Unfortunately, the list of reasons for team bloat goes on and it gets pretty ugly (note: some of these are paraphrased from Parkinson’s Law)

  • People make work for each other. Certain people are REALLY good at creating LOTS of work for other people. Some of this work is valuable and productive, but much of it (excess documentation, “here’s what I’m up to” meetings, etc) is not.
  • The amount of work on a team ebbs and flows. Sometimes there’s a ton of work, and an undisciplined (or over-funded) team will seek to get bigger rather than just suffering through the peaks.
  • People like subordinates. Oftentimes, a manager is measured by the size of their team. Bigger teams mean bigger budgets and more responsibility, and that looks good on a resume.
  • Work, like water, spreads out and seeks to fill the nooks and crannies of an organization. If a 10 hour task for one person spreads around to involve 4 other people, it’s likely that the manpower spent on the task will explode to something well beyond 10 hours.
  • An individual’s tasks will expand to fill the time alloted to accomplish them. This seems like the other side of the “necessity is the motherhood of invention” truism. In the times where people have more time than they need to accomplish a task, they’ll find a way to stretch it out. This includes surfing the web or (much more dangerous) adding complexity/oversight to the processes involved in completing the task (creating a longer term “bloat”).
  • Communication paths grow exponentially with the size of the organization. With two people, there is exactly two possible communication directions. With a team of 10 people I have 9 other people that I have to communicate with (and who have to communicate with me). This dramatically increases the chance of miscommunication, confusion, excessive questions/clarifications, and (everyone’s favorite) office politics.
  • Low quality team members can hide in the herd. If a team member loses their motivation in a two person team, it becomes pretty evident pretty quickly. On large teams, low-productivity members can lurk for months without any problems.

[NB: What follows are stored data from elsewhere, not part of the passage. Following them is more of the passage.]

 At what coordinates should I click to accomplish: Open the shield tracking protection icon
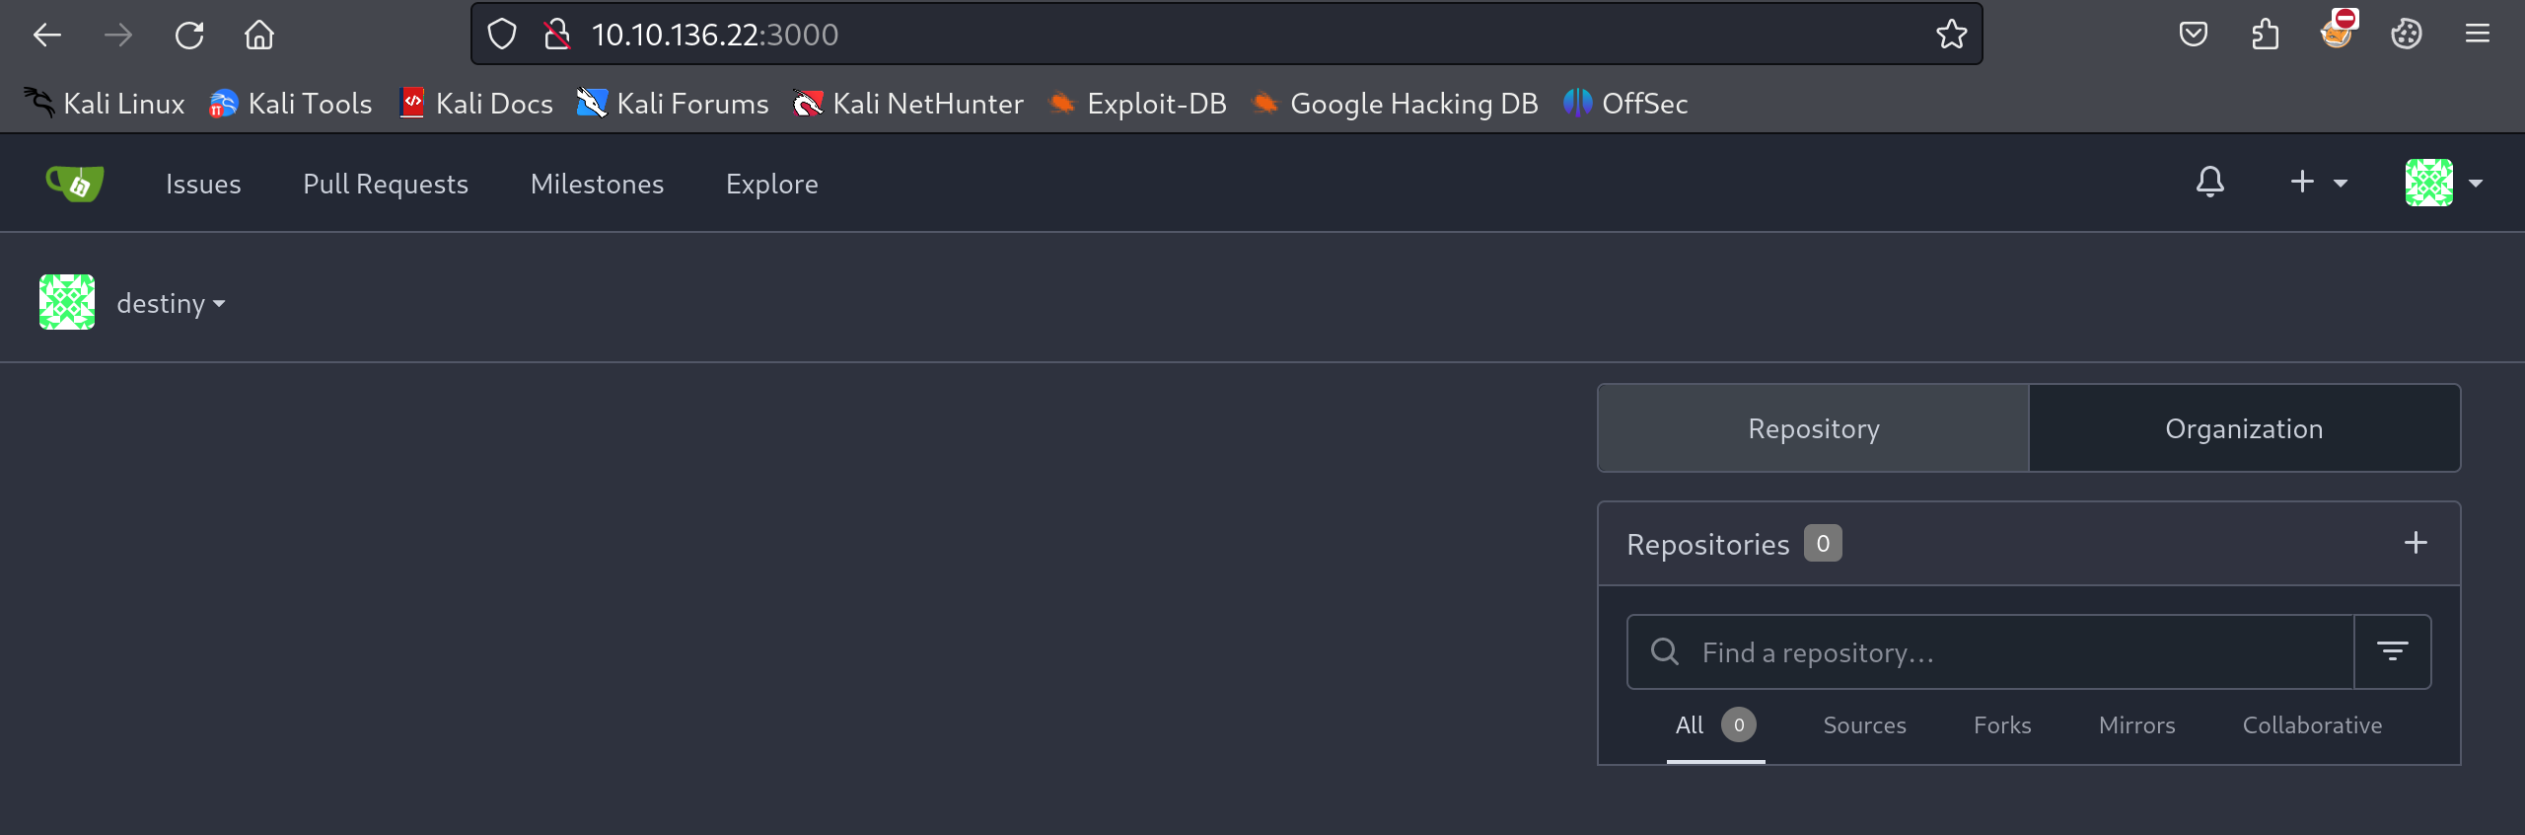tap(502, 35)
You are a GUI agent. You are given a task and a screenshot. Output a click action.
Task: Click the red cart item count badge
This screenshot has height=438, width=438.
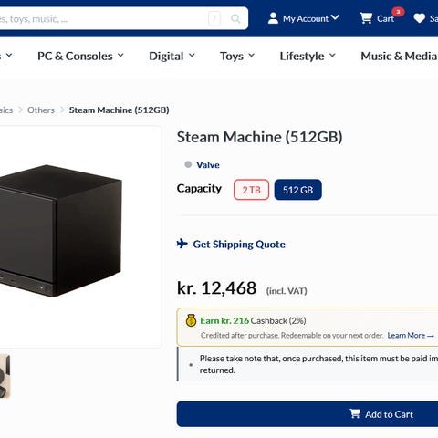tap(398, 12)

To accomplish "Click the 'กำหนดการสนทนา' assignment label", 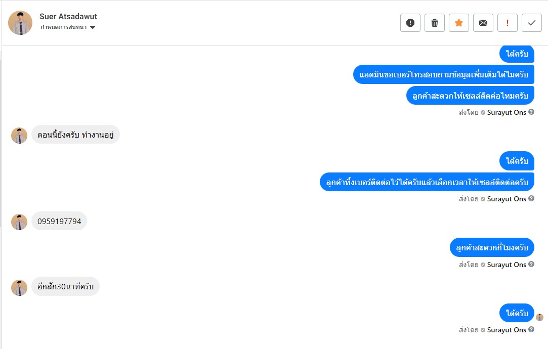I will [63, 27].
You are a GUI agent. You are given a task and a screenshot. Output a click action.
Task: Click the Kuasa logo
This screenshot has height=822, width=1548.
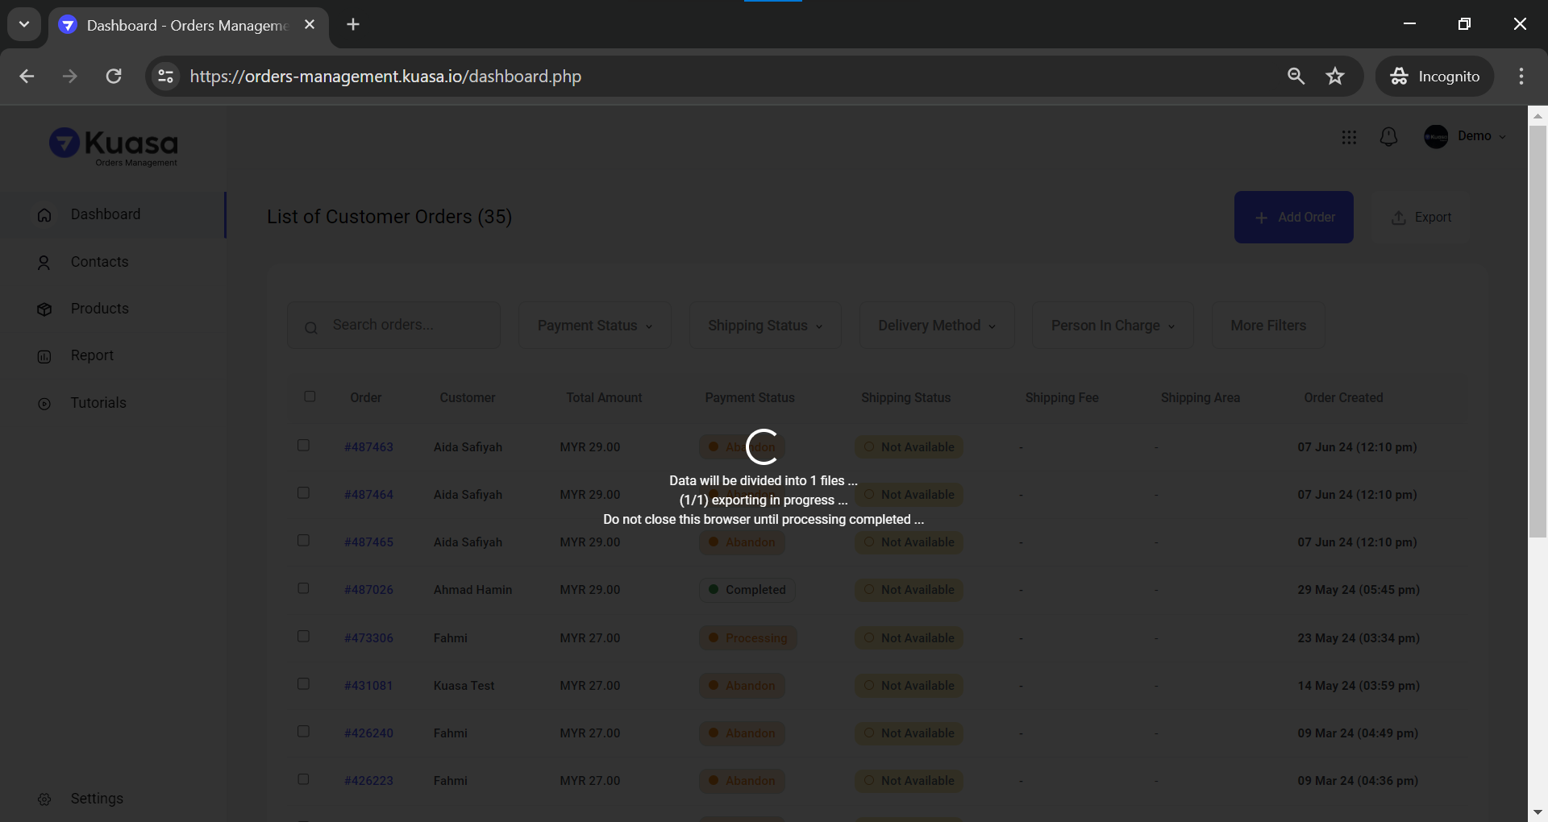click(114, 146)
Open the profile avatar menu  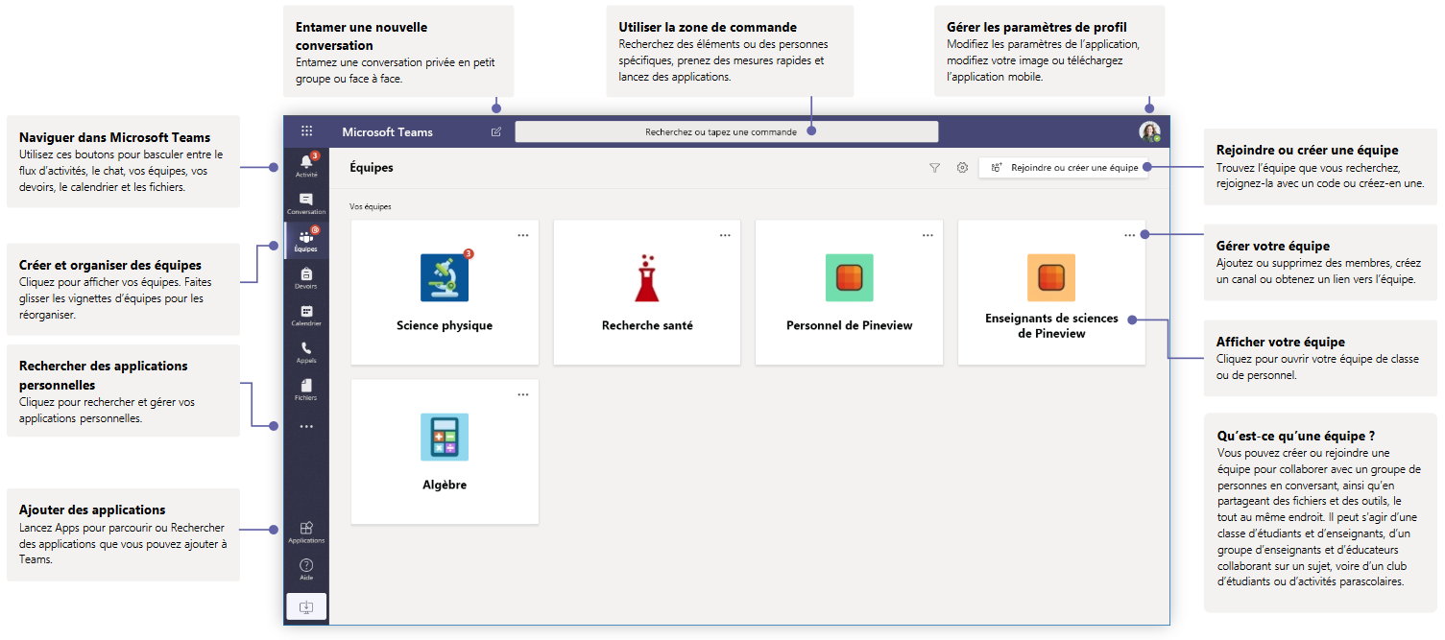click(1149, 132)
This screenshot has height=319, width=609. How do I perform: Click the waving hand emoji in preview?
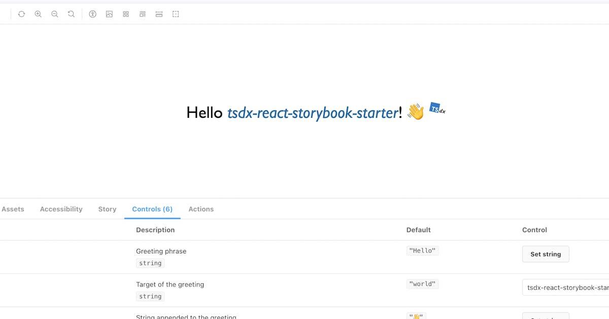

Of course, there is some value in larger teams. And, in my opinion, there is simply HUGE value in growing your team from 1 to 2. Two brains are most certainly more than twice as sharp as one. Beyond a team of two or three, however, I think that the added manpower offers asymptotically diminishing returns. While I truly believe in the Wisdom of Crowds, I think the best way to harness this wisdom in software development is by collecting thoughts and opinions in a one-off kind of way (usability tests, focus groups, consultants and the cheaper alternatives of asking peers, friends and family for their opinions).